Именно в этот момент наскочил на него Канатов. Увидел и обрадовался.

— Ты что делаешь?

— Ничего, Лев Петрович.

— И отлично и великолепно, — засуетился довольный администратор. — У меня к тебе просьба, не в службу, а в дружбу. Съезди, пожалуйста, автобусом в поселок… в ресторане надо забрать ящик кефира. Помоги, друг…

— Мне нельзя в поселок, — испугался Ромка. А Канатов возмутился.

— Что ты говоришь? Ты понимаешь, что говоришь? — заторопился он. — Раз я тебя посылаю — я за все отвечаю. Войди в мое положение… Шофер на базу еще заедет, косынку девочки забыли, а ты тем временем в ресторане дело провернешь… Понимаешь? Не в службу, а в дружбу.

— Да нельзя мне, — пытался сопротивляться Ромка, — нельзя. Хоть у директора спросите…

— Директора нет, — отрезал Канатов, — а на площадке я хозяин. Ты подсобник? Подсобник. Тебе за что деньги платят? Садись сейчас же в автобус… Не в службу, а в дружбу, — повторил уже мягче. — Сейчас перерыв людям дадим. Должны они перекусить?

Ромка развел руками. А что такого? Съездить на минутку. Только туда и сейчас же обратно.

— Вот и умница, вот и подсобник, — администратор вел мальчика к готовому в путь автобусу. — Найдешь там в буфете Клаву Огородникову и скажешь, что от меня. Она знает, мы уже заплатили.

Шофер торопливо переключил скорости и захлопнул дверцу.

— Не в службу, а в дружбу! — прокричал вдогонку Лев Петрович.

Автобус проскочил центр поселка, свернул в одну из боковых улочек и остановился около одноэтажного старого здания с еще сохранившимися лепными колоннами. Из открытых настежь окон рвалась на улицу музыка, шаркали ноги и громко, весело переговаривались голоса.

Ромка вошел в зал. Все столики были заняты. Несмотря на открытые окна и два мощных вентилятора, сизый табачный дым стелился под лепным потолком, и массивные люстры как бы плыли сквозь легкий туман. Люди пили, ели, смеялись и слушали. Играл небольшой оркестр, а немолодая, но довольно симпатичная певица шептала в микрофон:

Я навек полюбил корабли.
С морем мне никогда не расстаться…

Ромка прошел через весь зал к буфету.

— Мне нужна Огородникова, — сказал он.

— Клава! Клава! — закричала в глубь помещения полная, раскрасневшаяся буфетчица. — Огородникова!

И сейчас же из-за занавески появилась чернявая шустрая женщина в фартуке, с засученными рукавами.

— А? Что? — спросила почему-то испуганно.

— Я за кефиром, — сказал Ромка, — Лев Петрович послал.
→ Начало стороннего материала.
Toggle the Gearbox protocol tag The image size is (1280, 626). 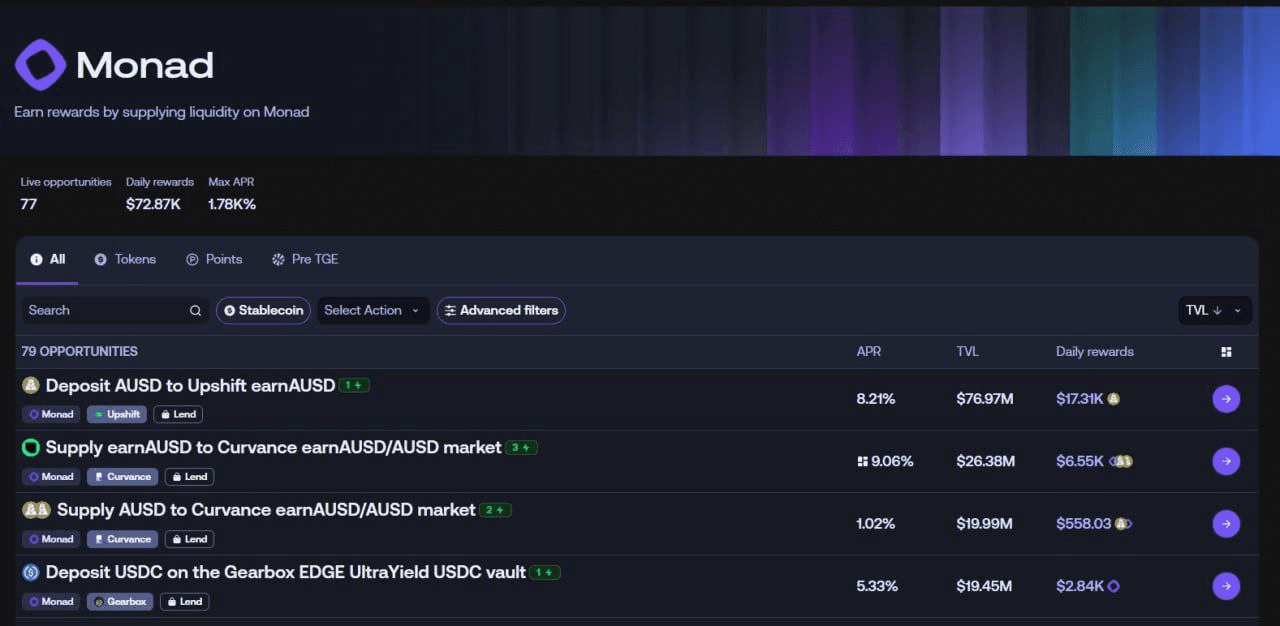click(120, 602)
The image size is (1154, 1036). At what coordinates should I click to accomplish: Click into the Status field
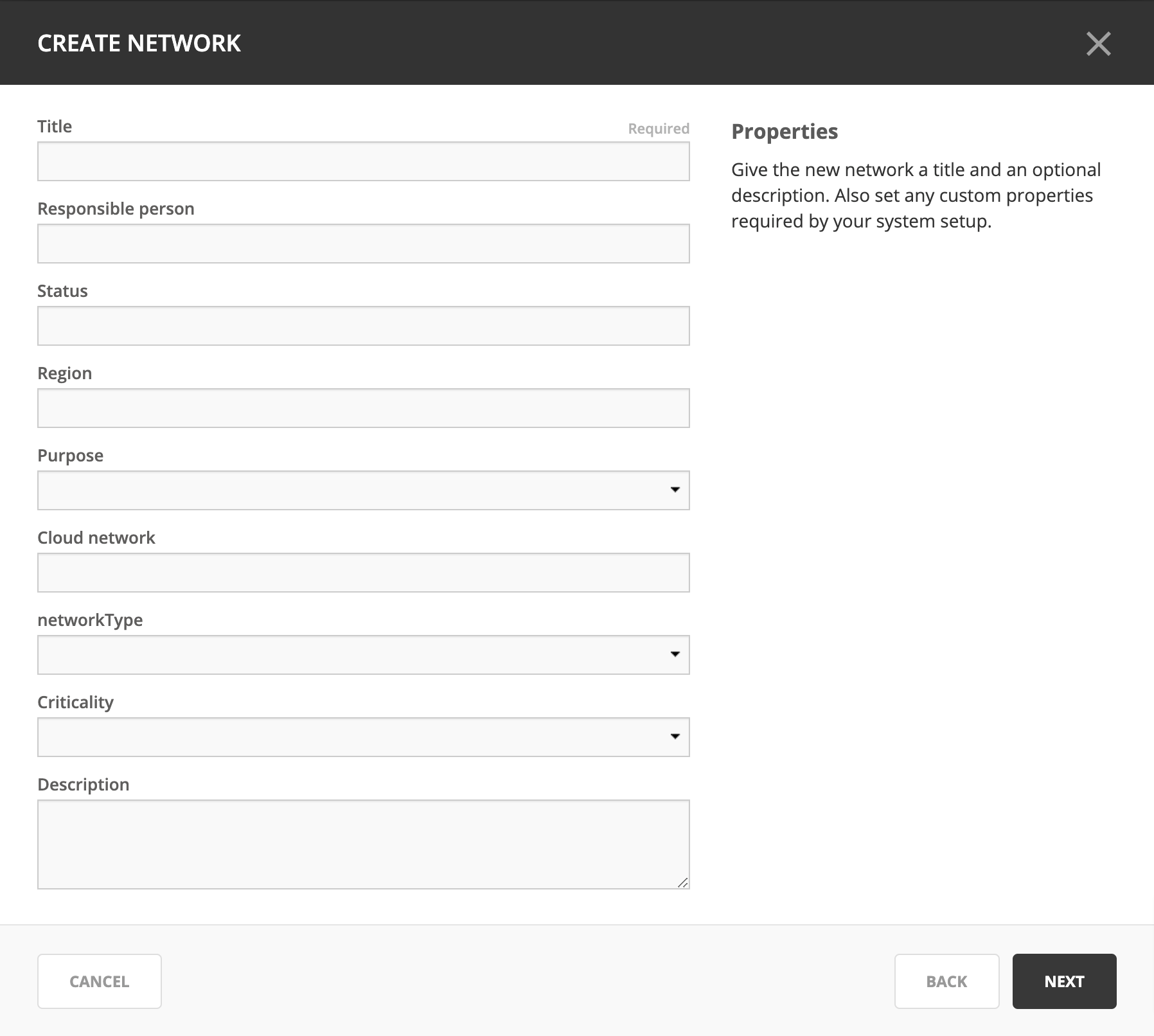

— Ах да! Ты из кино? — всполошилась Клава. — Ты выходи сейчас и иди во двор, там у служебного входа жди, я вынесу.

И она исчезла за занавеской.

Ромка пожал плечами, мол, ему все равно, где получать, лишь бы кефир был, и пошел к выходу.

Но тут у самой двери столкнулся он с парнем, который, очевидно, специально дожидался его…

— Ага, — сказал парень с пьяной улыбкой, — старый знакомый… Помните, сэр, мы с вами где-то встречались?

Ромка усмехнулся — разве он мог забыть этого «ковбоя»?

А почему он один? Где же дружки? Ромка скосил глаза вправо и увидел приятелей ушастого за столиком, прямо возле окна, в углу.

Дружки манили его к себе.

— Да, да, — сказал и ушастый, церемонно кланяясь, — прошу не отказать…

Он схватил Ромку за руку и потащил к своим дружкам.

— Где же ты пропадал, га? Мы тебя ищем, ищем…

Ромка невольно сделал несколько шагов вместе с ним и вдруг остановился, замер в растерянности. Вместе с дружками ушастого сидел за тем столиком очень уж знакомый мужчина. Мужчина поднял глаза, их взгляды встретились. И Ромка понял, кто это. Он похолодел. Это же был лохматый, тот самый человек, который оставил вещи на пляже. Ромка сделал шаг назад.